The polarization on screens, including the one in your car satnav, is usually oriented so that someone wearing polarized glasses can see it. Rotate the polarization on the sunglasses, and you won't be able to see the satnav, and you'll get maximum glare off the road because the sunglasses will block much of the ambient light, but almost none of the road reflections.
It does not block wavelengths. It blocks light polarized in certain directions which may be of any wavelength.
Brake lights will most certainly not be polarized and so they will be dimmed by the same amount as most other objects emitting/reflecting non-polarized light.

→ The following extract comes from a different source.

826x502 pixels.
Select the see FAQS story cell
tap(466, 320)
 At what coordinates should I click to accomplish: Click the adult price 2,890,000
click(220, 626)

Take in mind any glasses that reduce amount of light can be dangerous if used in poor lighting conditions (and yes, this includes those that purport to improve contrast).
hey lmilcin! I'm with the team behind the glasses. It sounds like you might know a thing or too about optics. We're looking for engineers and researchers that can help us solve the hard problem of blocking OLEDs for our next product. A lot of people think it’s impossible but we’re willing to give it our best shot!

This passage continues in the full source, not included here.